- [Lavoro da svolgere]:
1. Rispondi per favore a queste domande sull'estratto sull'empatia, una per riga:
(a) Di quali due realtà l'autore è co-fondatore?
(b) Nella citazione, che cosa ascolteranno le "orecchie"?
(c) A che cosa invita a tornare l'ultima parte?
2. Prosegui l'estratto sull'empatia, ripartendo subito dopo la sua ultima frase.

- [Estratto del documento]:

━━━

Qualifica Autore: Rabbino, co-fondatore del movimento “Rabbini per i diritti umani” e dell’associazione “Religioni per la pace”

“Voi siete i nostri occhi che possono vedere. Voi siete coloro che possono dire, devono dire – a noi e al mondo – quello che sta succedendo qui, quanto lontano ci siamo allontanati dalla società civile, dai nostri principi e dai nostri valori. Voi siete le nostre orecchie che ascolteranno per noi il grido degli oppressi. Voi ci ricorderete che senza pace non abbiamo nulla”.

Torniamo all’empatia. Riconnettiamoci con il mondo, attraverso i sensi.

━━━

Elementi del dataset:
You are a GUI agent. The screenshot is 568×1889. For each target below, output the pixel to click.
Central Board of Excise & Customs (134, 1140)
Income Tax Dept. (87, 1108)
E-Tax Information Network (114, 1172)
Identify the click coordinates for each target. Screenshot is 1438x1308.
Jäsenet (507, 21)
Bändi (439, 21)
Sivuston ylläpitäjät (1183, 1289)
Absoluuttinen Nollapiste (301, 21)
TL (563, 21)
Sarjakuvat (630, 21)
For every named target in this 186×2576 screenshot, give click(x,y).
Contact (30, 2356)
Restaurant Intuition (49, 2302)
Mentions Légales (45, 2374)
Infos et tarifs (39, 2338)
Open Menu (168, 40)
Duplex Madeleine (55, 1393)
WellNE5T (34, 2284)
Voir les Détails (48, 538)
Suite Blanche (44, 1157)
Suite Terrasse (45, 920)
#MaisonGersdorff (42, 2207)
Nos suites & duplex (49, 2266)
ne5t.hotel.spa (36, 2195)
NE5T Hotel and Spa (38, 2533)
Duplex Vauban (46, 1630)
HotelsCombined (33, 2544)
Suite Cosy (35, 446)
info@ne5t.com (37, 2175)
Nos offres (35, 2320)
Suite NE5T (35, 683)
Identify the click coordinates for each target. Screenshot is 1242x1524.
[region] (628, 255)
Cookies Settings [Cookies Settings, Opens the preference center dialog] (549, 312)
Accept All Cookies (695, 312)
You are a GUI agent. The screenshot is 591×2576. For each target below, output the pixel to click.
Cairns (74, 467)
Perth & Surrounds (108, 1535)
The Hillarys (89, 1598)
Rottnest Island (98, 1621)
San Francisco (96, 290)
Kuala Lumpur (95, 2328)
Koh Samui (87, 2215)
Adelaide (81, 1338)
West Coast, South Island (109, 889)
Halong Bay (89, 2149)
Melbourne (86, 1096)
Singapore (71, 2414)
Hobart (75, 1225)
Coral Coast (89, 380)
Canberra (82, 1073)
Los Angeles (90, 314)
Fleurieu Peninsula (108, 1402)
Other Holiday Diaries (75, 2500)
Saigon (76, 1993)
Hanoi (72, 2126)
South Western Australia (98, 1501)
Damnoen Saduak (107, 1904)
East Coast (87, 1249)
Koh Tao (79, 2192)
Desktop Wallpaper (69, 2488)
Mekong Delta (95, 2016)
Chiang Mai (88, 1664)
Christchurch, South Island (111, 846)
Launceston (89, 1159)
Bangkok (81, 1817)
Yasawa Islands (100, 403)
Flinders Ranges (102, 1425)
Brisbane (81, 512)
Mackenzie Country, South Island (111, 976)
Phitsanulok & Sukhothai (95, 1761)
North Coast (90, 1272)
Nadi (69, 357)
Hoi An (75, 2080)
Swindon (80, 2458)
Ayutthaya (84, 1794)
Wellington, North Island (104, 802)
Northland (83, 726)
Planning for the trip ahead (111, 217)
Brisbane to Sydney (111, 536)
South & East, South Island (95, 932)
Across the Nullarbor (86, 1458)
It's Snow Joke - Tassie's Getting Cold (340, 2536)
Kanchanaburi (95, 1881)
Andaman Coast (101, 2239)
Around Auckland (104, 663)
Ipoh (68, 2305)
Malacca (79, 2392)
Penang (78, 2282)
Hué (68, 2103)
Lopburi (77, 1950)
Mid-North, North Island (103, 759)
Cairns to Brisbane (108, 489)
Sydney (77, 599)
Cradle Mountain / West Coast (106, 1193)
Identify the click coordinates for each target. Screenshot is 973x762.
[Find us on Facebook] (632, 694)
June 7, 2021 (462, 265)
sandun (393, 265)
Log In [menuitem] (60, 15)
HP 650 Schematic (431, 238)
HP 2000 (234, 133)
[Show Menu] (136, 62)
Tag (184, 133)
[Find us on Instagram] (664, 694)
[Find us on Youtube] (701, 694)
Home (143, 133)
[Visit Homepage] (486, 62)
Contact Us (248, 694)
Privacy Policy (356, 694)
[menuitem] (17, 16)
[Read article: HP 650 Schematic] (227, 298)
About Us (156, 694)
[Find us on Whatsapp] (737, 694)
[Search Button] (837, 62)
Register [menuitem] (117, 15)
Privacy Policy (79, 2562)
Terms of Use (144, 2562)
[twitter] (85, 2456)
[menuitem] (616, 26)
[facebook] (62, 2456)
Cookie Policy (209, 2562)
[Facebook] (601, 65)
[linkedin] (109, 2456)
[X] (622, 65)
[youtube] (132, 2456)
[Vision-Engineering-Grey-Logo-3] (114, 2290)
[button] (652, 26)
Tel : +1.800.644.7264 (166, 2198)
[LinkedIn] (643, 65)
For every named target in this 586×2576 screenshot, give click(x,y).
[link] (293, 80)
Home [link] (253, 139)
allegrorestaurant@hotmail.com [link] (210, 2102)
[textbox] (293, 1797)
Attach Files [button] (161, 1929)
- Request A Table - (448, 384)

━━━

- [Risposte per compito]:
1.
(a) Del movimento "Rabbini per i diritti umani" e dell'associazione "Religioni per la pace".
(b) Il grido degli oppressi.
(c) All'empatia.

2.
I vicini musulmani di mia figlia a Oxford hanno già preparato (e condiviso) le tradizionali torte natalizie anche se l’Eid (Eid Al Fitr significa letteralmente “festa della rottura del digiuno” e che segna la fine del Ramadan e l’inizio del Shawwal, il decimo mese del calendario lunare islamico) era ancora a tre giorni di distanza; i loro gusti e odori piacevoli riempivano la sua casa.
La musica araba che proviene da un’adiacente stazione radio palestinese a volte interrompe il Vivaldi o Verdi che stavo ascoltando in un programma di musica classica israeliana; nel buio silenzioso della notte prima dell’alba, a volte sento il muazzin chiamare alla preghiera da una moschea lontana. Stamattina una brezza fresca mi ha accarezzato il viso mentre facevo jogging, rivivendo la gioia di aver ricevuto ieri le foto online della mia adorabile nuora che festeggiava il suo compleanno circondata da marito, figlia e figlio appena nato.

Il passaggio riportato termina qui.